Diorio started all 12 games at left guard for the 1983 Michigan Wolverines football team that finished the season with a 9-3 record and ranked No. 8 in the final AP poll and No. 9 in the final UPI poll. In January 1984, Diorio played in the East-West Shrine Game at Stanford Stadium in Palo Alto, California. He was also selected as a second-team All-Big Ten guard by the Associated Press, and a first-team member of the 1983 Big Ten All-Academic football team.

==Professional career==
After graduating from Michigan, Diorio was undrafted in the 1984 NFL draft. He tried out with the Denver Broncos in 1984, and played professional football in the Italian Football League for the Stiassi Bologna Doves, who won "the Italian Super Bowl" in 1985. In 1987, Diorio appeared in two games in the National Football League (NFL) as a replacement player and tight end with the Detroit Lions during the 1987 NFL strike.

==Coaching career==
From 2004 to 2008, Diorio was the head football coach at Wayland Union High School in Wayland, Michigan. In 2007, he was named Regional Coach of the Year by the Michigan High School Football Coaches Association.
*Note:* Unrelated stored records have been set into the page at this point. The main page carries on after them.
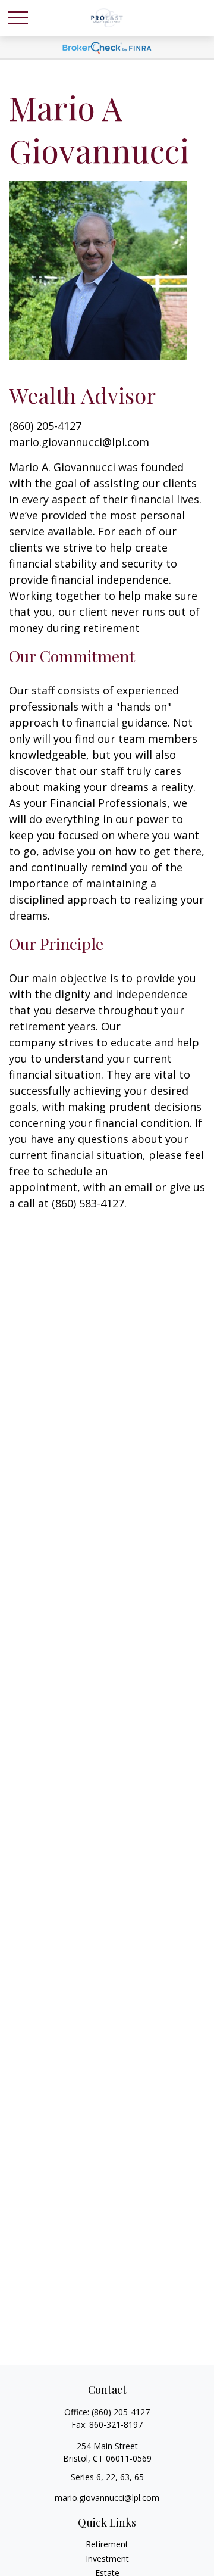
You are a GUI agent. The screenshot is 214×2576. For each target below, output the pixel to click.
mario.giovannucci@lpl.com (79, 442)
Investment (107, 2558)
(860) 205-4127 (121, 2412)
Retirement (107, 2544)
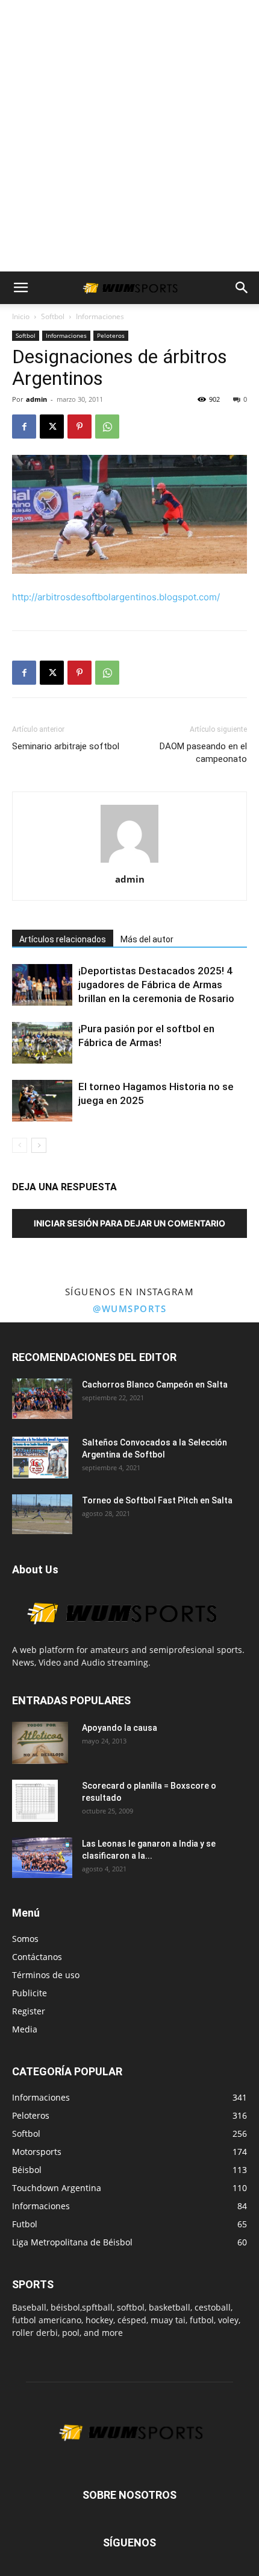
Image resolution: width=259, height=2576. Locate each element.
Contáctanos (37, 1956)
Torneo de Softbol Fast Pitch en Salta (157, 1500)
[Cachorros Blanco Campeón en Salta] (42, 1398)
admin (36, 399)
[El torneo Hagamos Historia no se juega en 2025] (42, 1100)
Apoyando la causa (119, 1728)
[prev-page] (19, 1145)
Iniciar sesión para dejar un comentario (129, 1223)
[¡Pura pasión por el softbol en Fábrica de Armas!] (42, 1043)
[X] (52, 426)
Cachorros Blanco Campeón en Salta (155, 1384)
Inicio (21, 316)
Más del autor (146, 939)
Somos (25, 1938)
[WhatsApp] (107, 426)
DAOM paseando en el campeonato (203, 752)
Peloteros (111, 335)
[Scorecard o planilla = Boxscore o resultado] (35, 1801)
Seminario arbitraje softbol (65, 746)
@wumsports (129, 1308)
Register (28, 2011)
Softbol (52, 316)
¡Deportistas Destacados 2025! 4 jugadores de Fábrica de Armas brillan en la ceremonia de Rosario (156, 984)
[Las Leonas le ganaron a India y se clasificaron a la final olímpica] (42, 1858)
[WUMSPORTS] (120, 1637)
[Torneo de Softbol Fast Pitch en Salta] (42, 1514)
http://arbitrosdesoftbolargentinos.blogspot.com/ (116, 597)
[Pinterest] (79, 426)
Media (24, 2029)
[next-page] (38, 1145)
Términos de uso (46, 1975)
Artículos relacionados (62, 939)
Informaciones (100, 316)
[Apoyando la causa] (40, 1743)
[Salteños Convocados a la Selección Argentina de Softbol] (40, 1457)
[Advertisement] (129, 135)
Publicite (29, 1993)
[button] (20, 287)
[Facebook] (24, 426)
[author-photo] (129, 862)
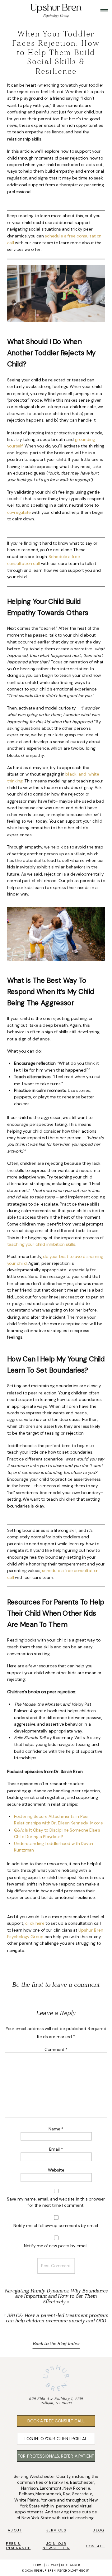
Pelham (26, 2494)
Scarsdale (82, 2494)
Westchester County (50, 2476)
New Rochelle (76, 2488)
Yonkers (48, 2500)
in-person (60, 2506)
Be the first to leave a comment (56, 1985)
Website (56, 2170)
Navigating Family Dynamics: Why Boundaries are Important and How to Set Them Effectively (56, 2296)
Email (56, 2149)
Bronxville (58, 2482)
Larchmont (51, 2488)
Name (56, 2129)
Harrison (29, 2488)
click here (34, 1923)
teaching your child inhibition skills (41, 1244)
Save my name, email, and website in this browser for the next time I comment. (56, 2202)
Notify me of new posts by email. (56, 2246)
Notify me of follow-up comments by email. (56, 2226)
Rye (67, 2494)
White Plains (26, 2500)
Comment (56, 2050)
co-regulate (19, 512)
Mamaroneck (48, 2494)
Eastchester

In 2008, Diorio coached his Wayland Union team against his former University of Michigan line coach Elliott Uzelac, who was then coaching high school football in St. Joseph, Michigan; Uzelac's team won the game, 32-31, in overtime. In 2009, he became an assistant football coach at Byron Center High School in Byron Center, Michigan. In 2018, he was hired as the head football coach at Lakeview High School in Battle Creek, Michigan.